Lloyds Banking Group (LBG) is to pay 200,000 customers around £6 million for denying them seven years of interest payments.
LBG – Lloyds, Halifax and Bank Of Scotland – has admitted an administrative error failed to notify the customers that the banks had slashed interest rates on a range of savings accounts, starting in 2012.
The failure cost account holders millions in lost interest they would have received if they had moved their savings to another account.
It is believed the error might also mean Lloyds breached Financial Conduct Authority (FCA) rules about maintaining transparent and fair banking practices in the UK.
It is understood that LBG has already reported the facts to the regulator.
The compensation, believed to be around £30 a head, will be paid to both current and former customers of the banks. Anyone who has left the bank or moved home will be traced.
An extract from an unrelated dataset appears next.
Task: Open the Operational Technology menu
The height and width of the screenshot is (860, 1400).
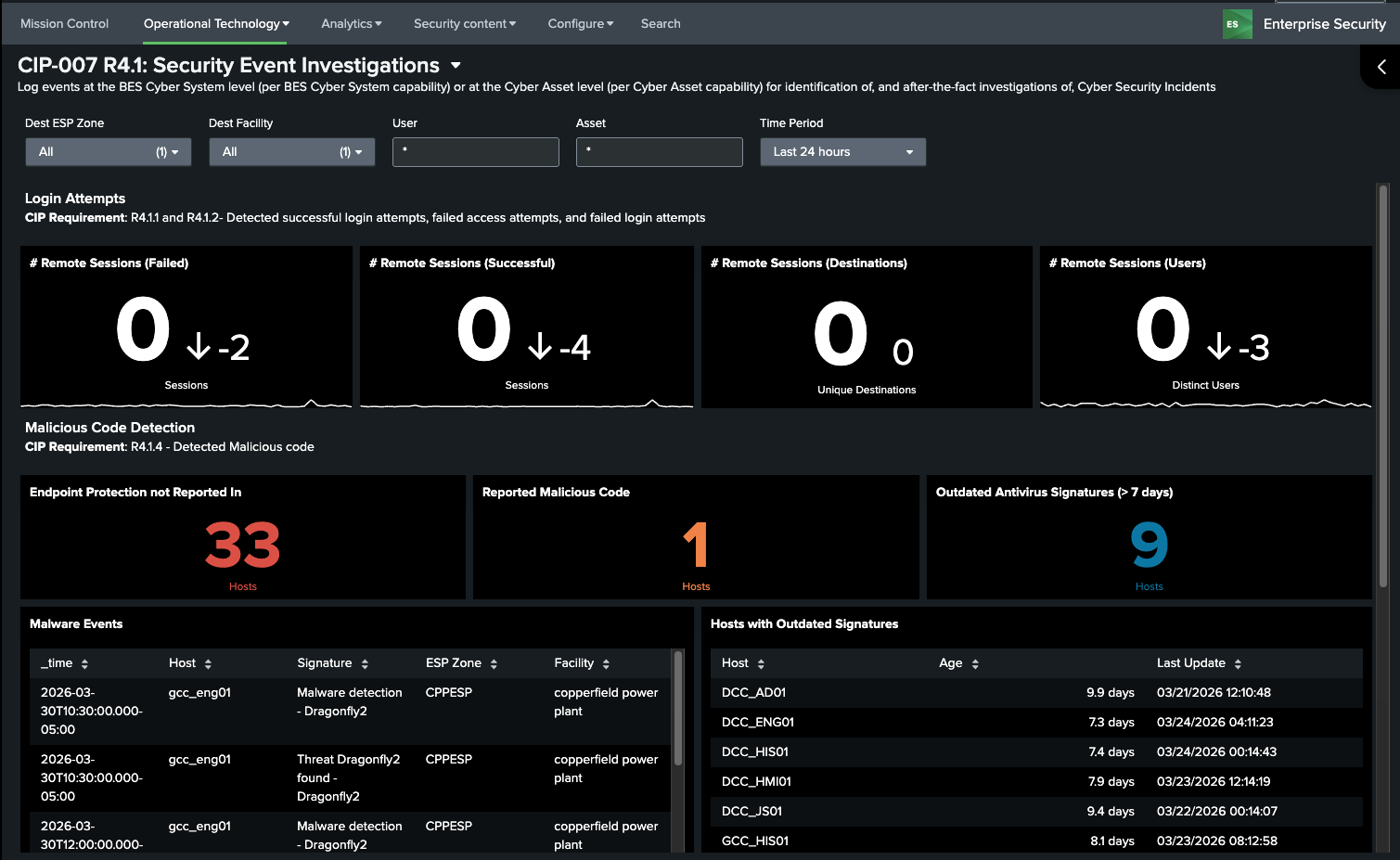Action: (x=215, y=24)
It will be calculated to put each customer in the position they would have found themselves in if the interest rate had not changed and will be based on the amount of money they had in their accounts at the time of the error.
The banks have been sending out letters to the affected customers, apologising for what happened and advising they will receive compensation.
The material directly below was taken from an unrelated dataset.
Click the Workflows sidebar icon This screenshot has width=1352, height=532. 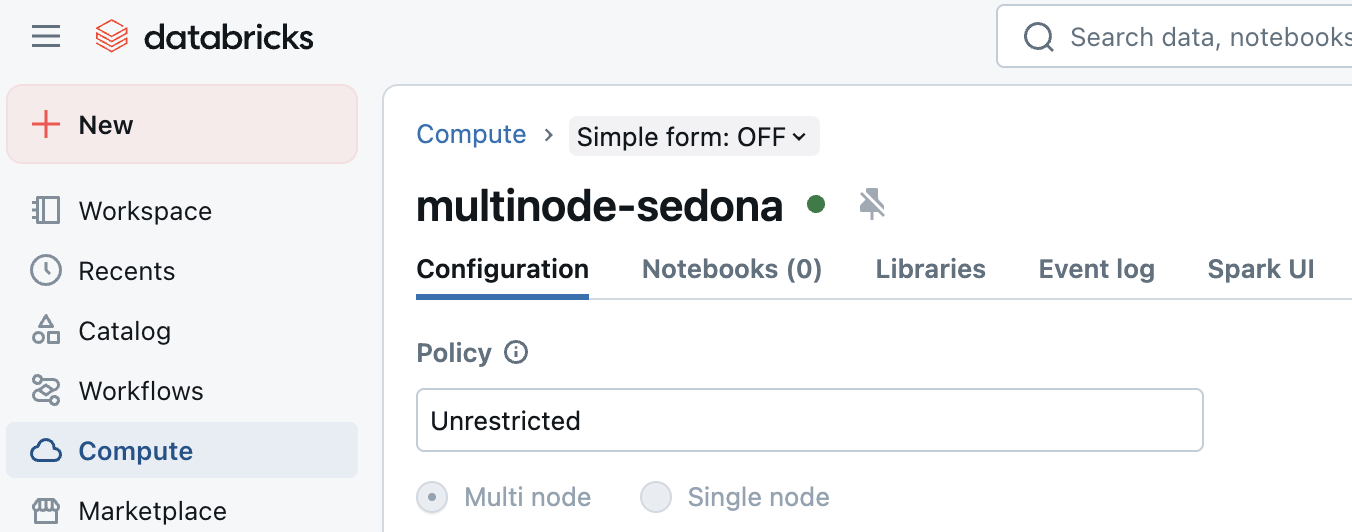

The letter reads: “We’re making a payment to you. We didn’t send you some letters about changes to your savings account when we should have.
“If we had sent this information to you at the time, you may have chosen to put your money in a different savings account. I’m sorry this happened.”
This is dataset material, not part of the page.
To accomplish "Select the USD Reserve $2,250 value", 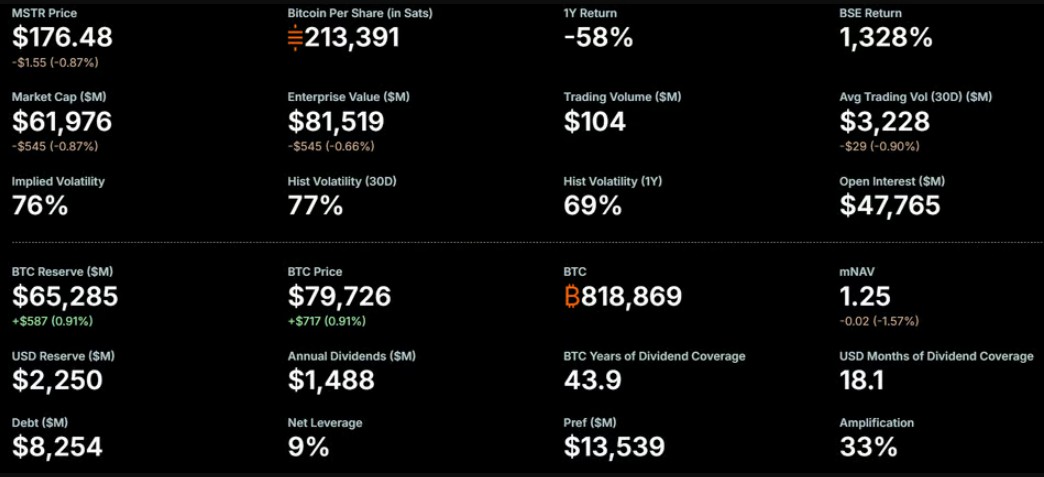I will 57,380.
An LBG spokesman said: “We have identified that some of our customers have received delayed information relating to their account with us.
“We are contacting customers to apologize and make them aware of any missed information.
“We will, where appropriate, offer redress. Customers do not need to take any action as anyone affected will be contacted.”
The rules contained in the FCA handbook require banks to ‘provide … a banking customer appropriate information about a retail banking service … in good time’.
It goes on to say: ‘a firm should provide notice of the expiry of the application of that rate of interest to the banking customer … within a reasonable period before that rate of interest ceases to apply’.
Failure to comply with the guidance could result in supervisory or enforcement action that includes sanctions or fines.